A frase par délicatesse j'ai perdu ma vie, de Rimbaud, cala fundo no coração dos envergonhados. A timidez, esta característica que pode a princípio ser considerada fofinha, atrapalha e muito a vida de quem é assim. Falo isso de cadeira.
            Imagine o quanto é frustrante perceber que algo bem bacana poderia ter acontecido mas você, tímido, ficou sem graça de mostrar seu trabalho. Ficou sem graça de falar de si. Ficou sem graça de pedir uma ajuda a quem poderia ajudar. Perder oportunidades: taí algo bastante eficiente para se sentir péssimo consigo. 
Mas...
Mesmo continuando tímida, percebi que a cara de pau é um pouco independente disso. Não precisa ser extrovertido. Basta ser cara de pau, mesmo.
Andei percebendo uma mudança em mim neste sentido. Ainda é algo pequeno, mas já ajuda bastante. Tenho percebido que não me importo muito se me acharão uma chata por tentar travar contato com alguém que pode ajudar a divulgar meu trabalho (rádio, TV, jornal). Não tenho me visto tão sensível assim a não-respostas (quando peço o endereço para envio do meu CD a alguém da imprensa, por exemplo, é bastante comum ficar sem resposta). Creio que isso aconteça porque tenho me achado muito certa nesta atitude. Concluo: estou agindo da forma mais coerente para um artista independente, alguém que precisa lutar para aumentar o alcance de seu trabalho.              
(E, aliás, quem não precisa lutar nesta vida? Muito pouca gente, sejamos sinceros - e paremos de achar que correr atrás foi algo que inventaram exclusivamente para a nossa pessoa.)              
Tenho pensado que não importa muito o que acharão desta minha atitude de procurar quem nem me conhece, nunca me viu, não faz a menor ideia de quem eu seja. A opinião de terceiros sobre mim está fora do meu controle. E creio que não exista nenhuma outra forma de agir senão esta. Cabe a mim tentar, mesmo - e por enquanto não posso me dar ao luxo de parar. E, quer sabe? Já consegui muitas coisa graças a esta atitude proativa. Não consegui várias outras com esta mesma atitude, mas estaria bem menos conhecida se não tivesse mexido meus pauzinhos e corrido atrás.                
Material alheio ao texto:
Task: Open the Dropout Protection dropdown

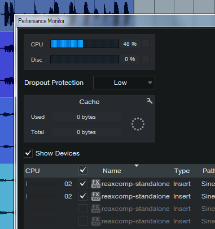Action: (124, 83)
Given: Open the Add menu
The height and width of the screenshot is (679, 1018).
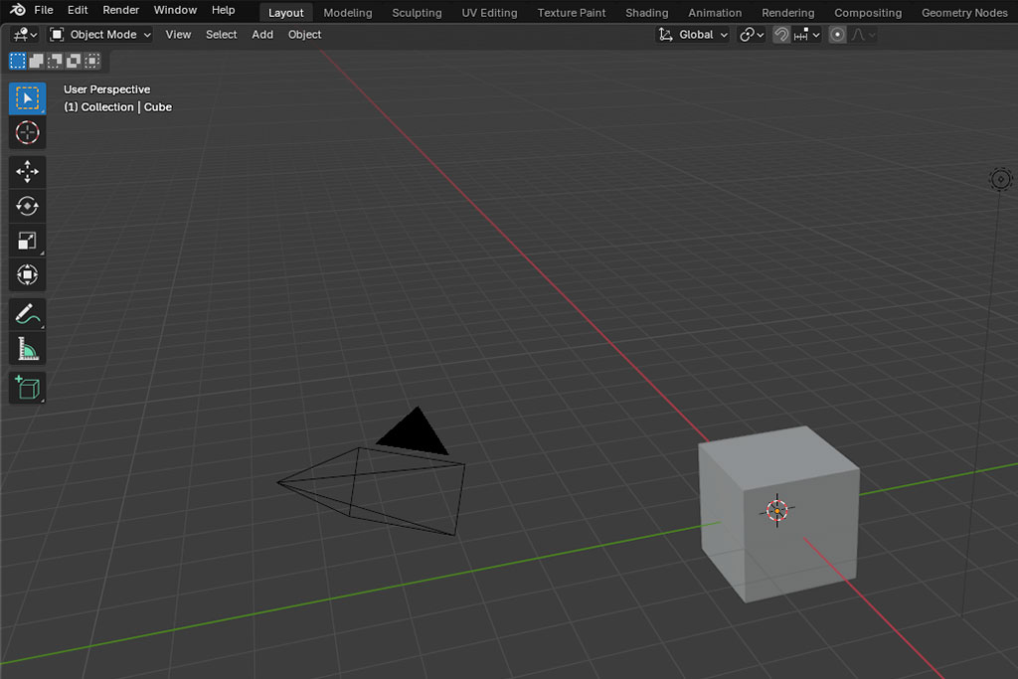Looking at the screenshot, I should 262,34.
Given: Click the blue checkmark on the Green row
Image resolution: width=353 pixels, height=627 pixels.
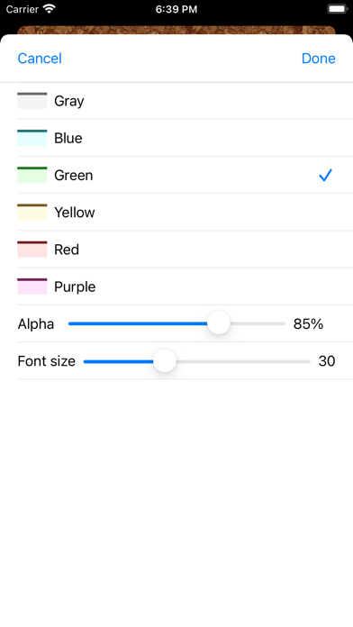Looking at the screenshot, I should (325, 175).
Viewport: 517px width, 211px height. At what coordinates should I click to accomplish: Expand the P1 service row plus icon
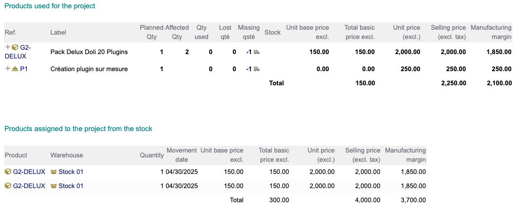pos(7,69)
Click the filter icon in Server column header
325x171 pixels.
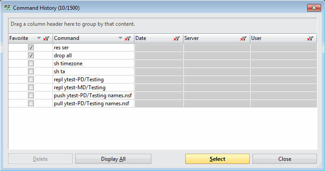click(x=244, y=38)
Bom, também não sou daquelas que insiste em abordar a mesma pessoa várias vezes - isso já não acho que seja bom. Creio que  isso acabe mais atrapalhando do que ajudando. Temos que vencer pelo cansaço, sim, mas não sei se cansando uma pessoa específica. A meu ver, este "cansaço" quer dizer: muitas ações, fazer muito, inventar muito, não parar, gravar, criar parcerias, se divulgar ao lado de outros artistas. Isso "cansa" em um ótimo sentido, fazendo com que você se torne quase impossível de não ser visto. Não dá para te ignorar, porque você está agindo demais, está fazendo sem parar.               
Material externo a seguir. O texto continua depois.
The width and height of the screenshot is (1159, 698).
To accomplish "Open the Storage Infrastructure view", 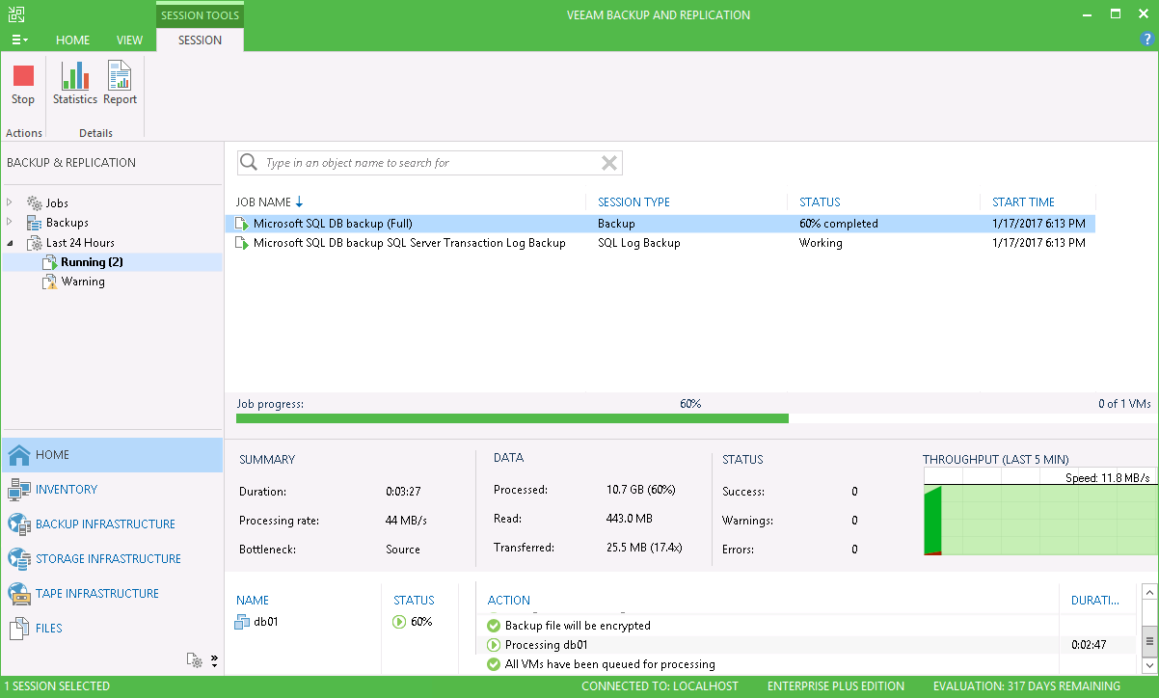I will [x=108, y=559].
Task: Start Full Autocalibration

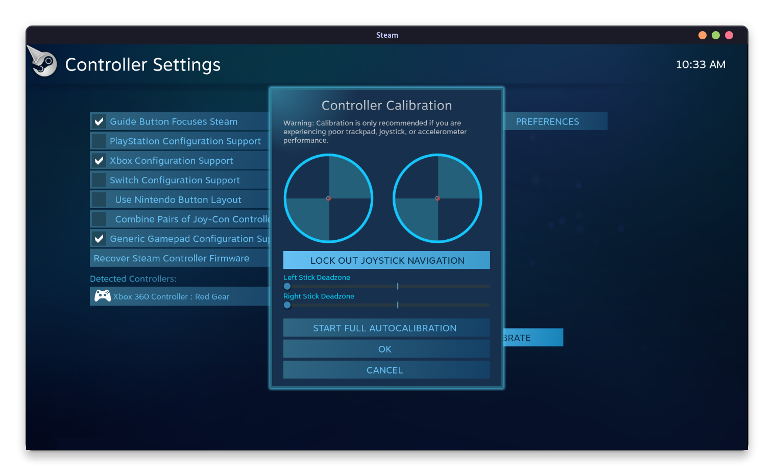Action: [x=385, y=328]
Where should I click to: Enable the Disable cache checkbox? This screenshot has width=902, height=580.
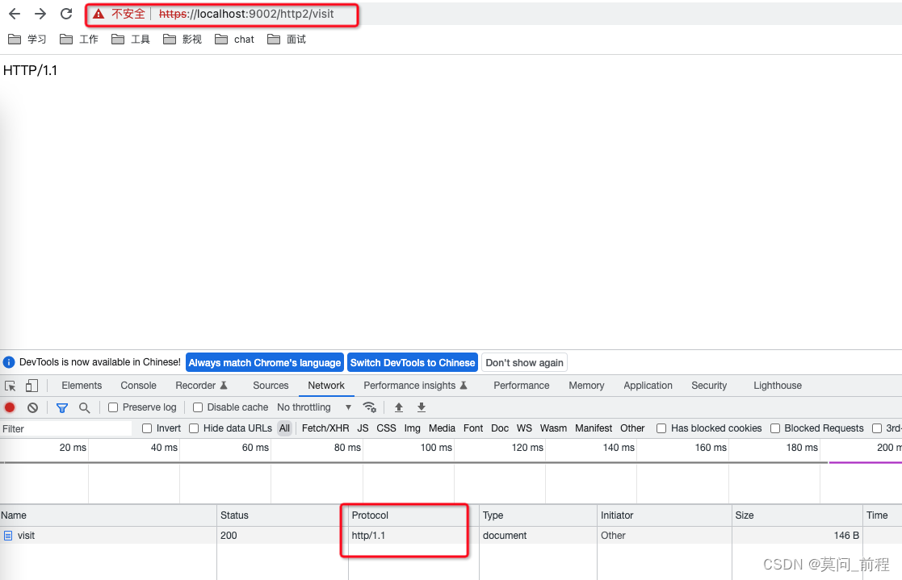tap(197, 407)
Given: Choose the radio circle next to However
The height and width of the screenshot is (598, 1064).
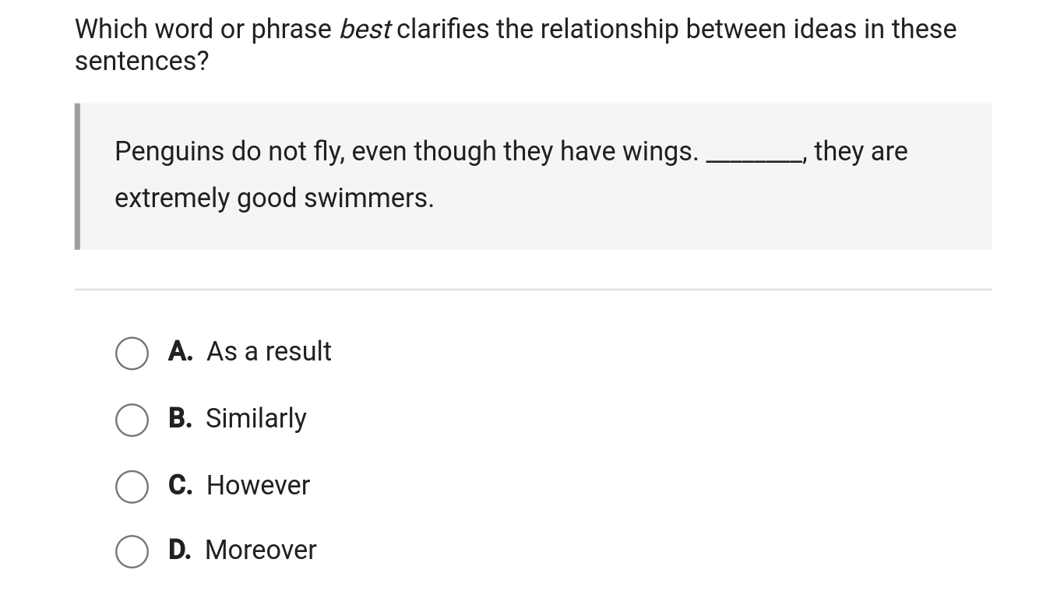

Outro dia estava pensando em pequenas coisas que gostaria muito de alcançar e me vi negativa, pensando em tudo o que ainda não alcancei. Mas percebi que não obter certas respostas ou ser invisível a certas pessoas não me alterava, nem me machucava. Caso alguém esteja me ridicularizando por tentar certas coisas, o que fazer? Nada. Continuar tentando. O "não" já é meu, certo? (Taí uma frase libertadora.)               
Ando cada vez mais entendendo que certas coisas não dependem de mim. Depende de mim ter a ação. A reação, jamais poderei controlar. Não há razão em me manter inerte por isso.              
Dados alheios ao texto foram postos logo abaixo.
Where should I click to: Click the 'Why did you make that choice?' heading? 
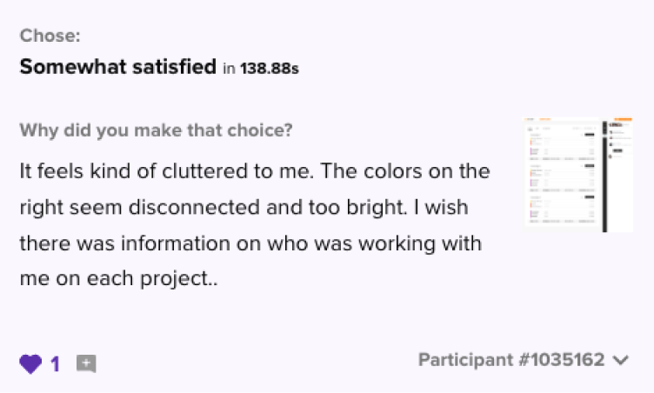coord(156,130)
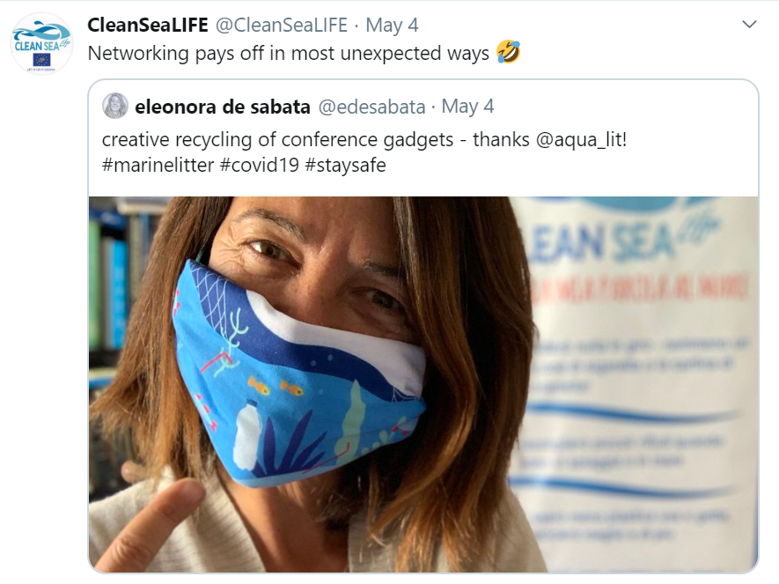Open the #covid19 hashtag
779x584 pixels.
tap(260, 165)
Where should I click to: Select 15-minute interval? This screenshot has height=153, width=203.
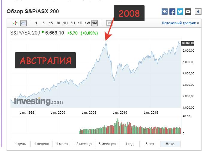tap(51, 23)
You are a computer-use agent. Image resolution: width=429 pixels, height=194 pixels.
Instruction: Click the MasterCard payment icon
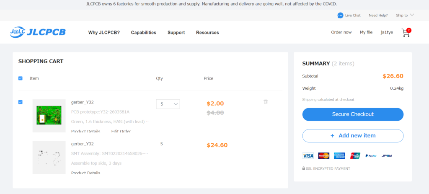point(323,156)
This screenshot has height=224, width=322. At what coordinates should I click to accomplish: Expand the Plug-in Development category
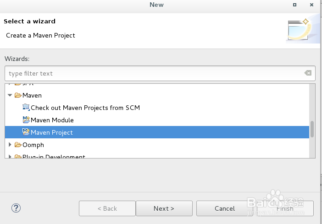[x=10, y=157]
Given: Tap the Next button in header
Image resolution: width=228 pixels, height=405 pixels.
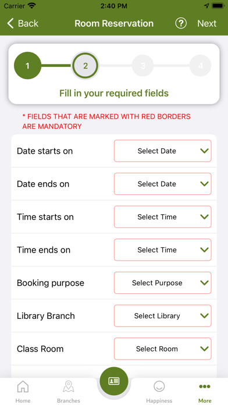Looking at the screenshot, I should (207, 23).
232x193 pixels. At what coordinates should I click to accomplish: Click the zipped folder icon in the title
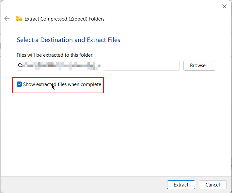click(x=19, y=19)
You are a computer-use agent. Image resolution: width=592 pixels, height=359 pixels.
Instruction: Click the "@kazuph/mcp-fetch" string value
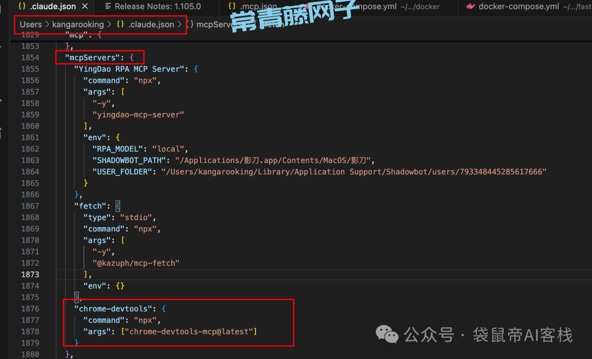(x=136, y=263)
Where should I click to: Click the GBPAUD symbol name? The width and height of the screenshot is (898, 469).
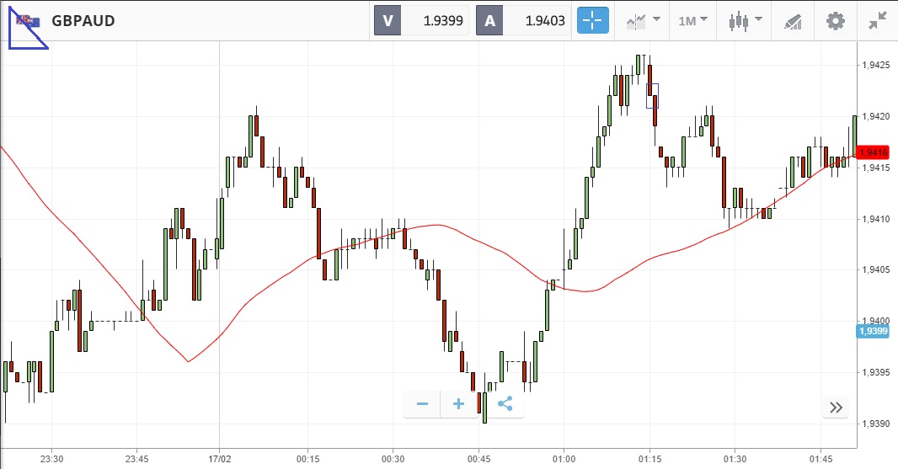click(83, 21)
Se aprendi alguma coisa (e aprendi mesmo, oras!) nesta vida de música, é que a cara de pau, além de ser muito benéfica (aprecie com moderação, é claro - como mencionei, melhor não bombardear ninguém), tem muito a ver com o quanto você se valoriza e acredita no que faz. E no quanto acredita que, cedo ou tarde, vai alcançar várias pessoas com sua arte. (Independentemente do fato de hoje te acharem meio chatinho, ou pouco blasé - e ser blasé, para alguns, é fator dos mais importantes...). 
Tudo, no final, acaba sendo uma questão de fé, e esta é mais uma delas, penso.